38.6% of the population were under the age of 18, 11.9% from 18 to 24, 27.5% from 25 to 44, 15.3% from 45 to 64, and 6.7% who were 65 years of age or older. The median age was 24 years. For every 100 females, there were 87.2 males. For every 100 females age 18 and over, there were 84.9 males.

The median household income was $20,427 and the median family income was $21,738. Males had a median income of $20,313 and females $12,679. The per capita income was $8,969. About 34.4% of families and 38.0% of the population were below the poverty line, including 47.4% of those under age 18 and 67.4% of those age 65 or over.

==Education==
Half of the current Los Alvarez CDP is in the Roma Independent School District, while the other half is in the Rio Grande City Grulla Independent School District (formerly the Rio Grande City Consolidated Independent School District). The zoned elementary school for the Roma part is Delia Gonzalez (DG) Garcia Elementary School. Roma High School is the Roma district's sole comprehensive high school.
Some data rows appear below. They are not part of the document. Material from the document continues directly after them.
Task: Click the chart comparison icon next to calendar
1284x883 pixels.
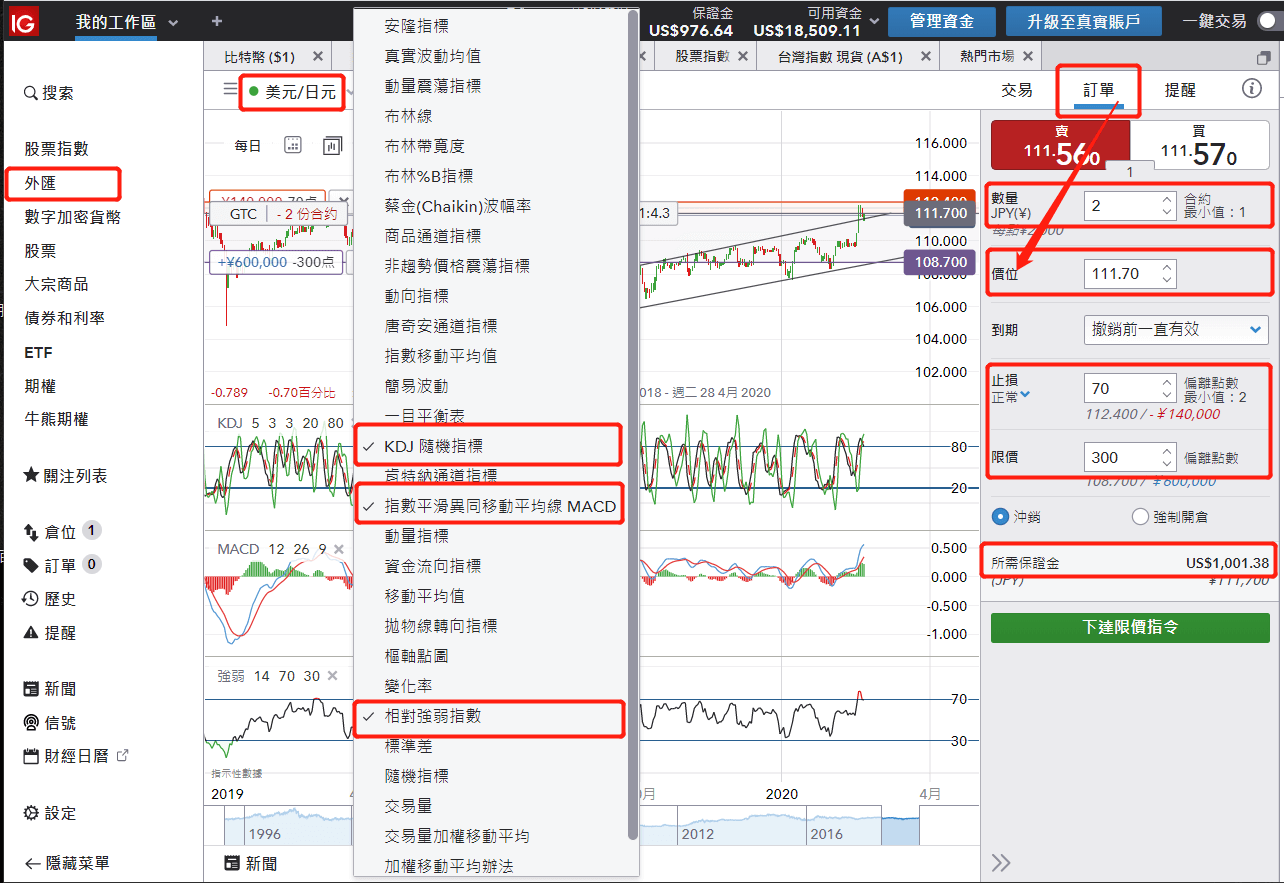Action: 332,145
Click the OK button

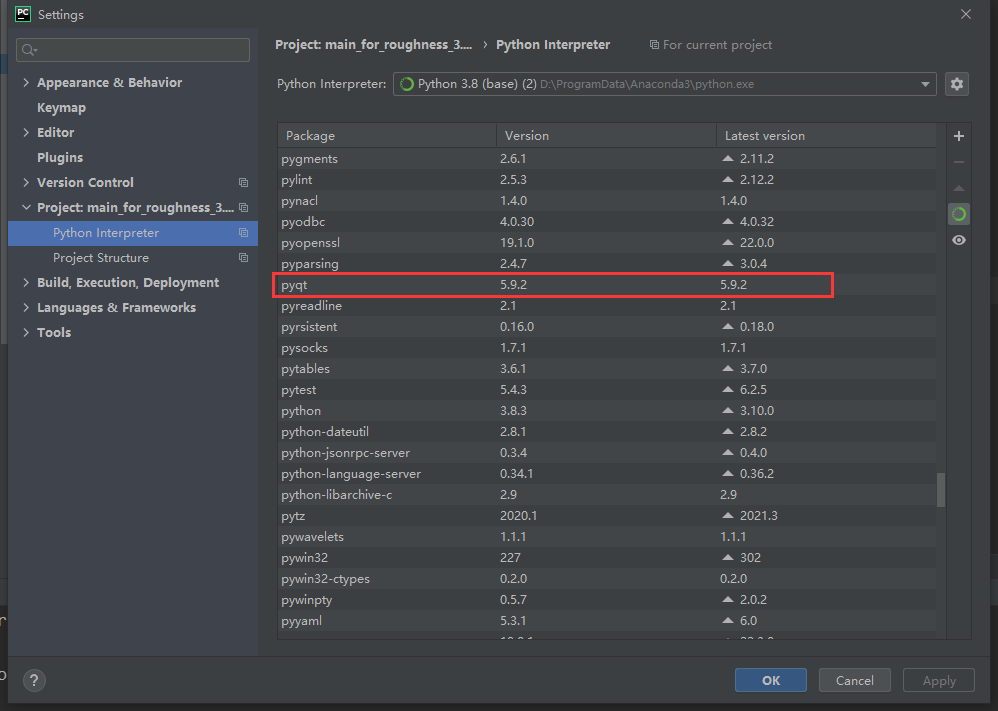tap(770, 680)
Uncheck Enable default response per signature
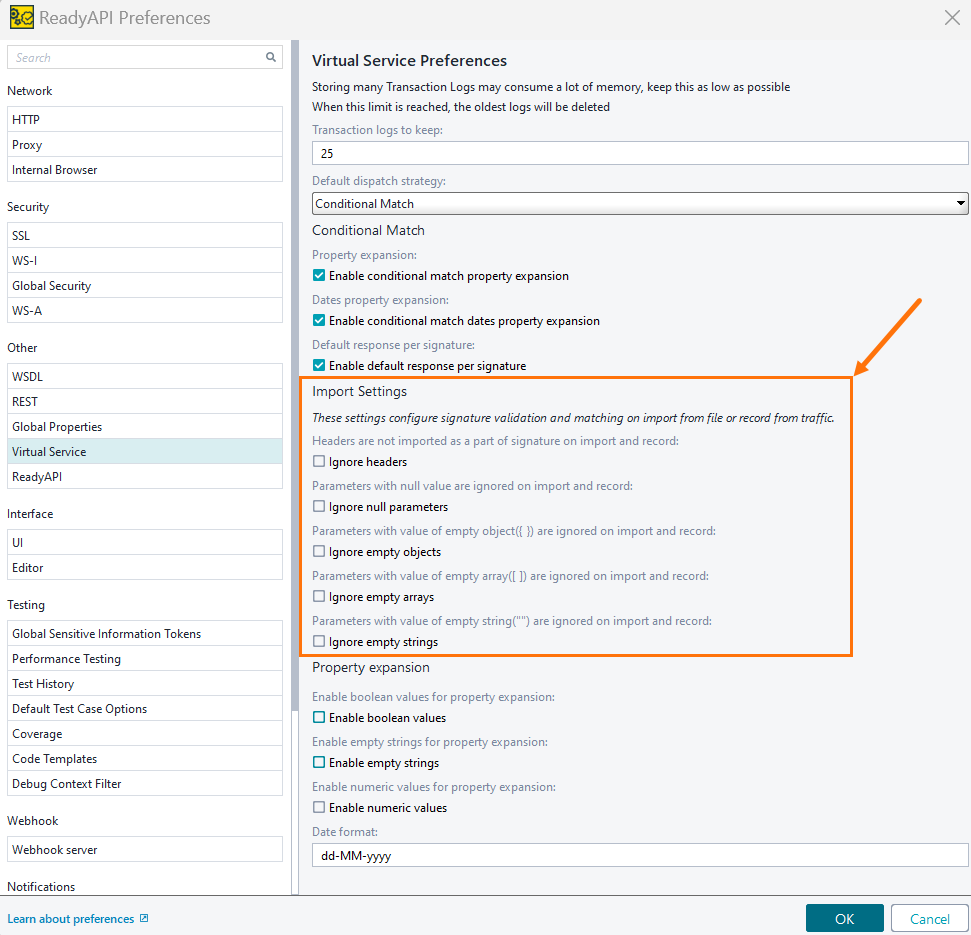The height and width of the screenshot is (935, 971). pyautogui.click(x=320, y=366)
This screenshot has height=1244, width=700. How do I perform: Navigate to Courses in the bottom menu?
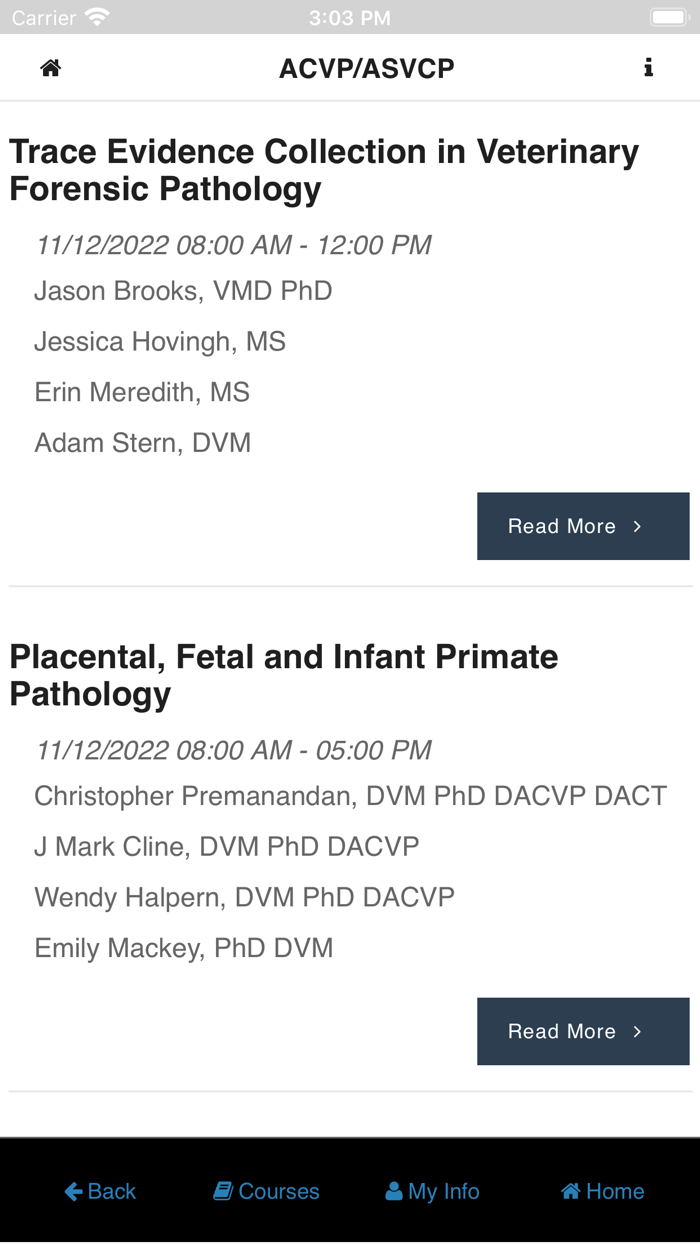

Most of the former Los Alvarez CDP was part of Roma ISD. Zoned campuses include: Anna S. Canavan Elementary School (pre-kindergarten), R.T. Barrera Elementary School (grades K-5), Ramiro Barrera Middle School (grades 6–8) and Roma High School (grades 9–12). The eastern portion of the former CDP was served by the Rio Grande City Consolidated Independent School District.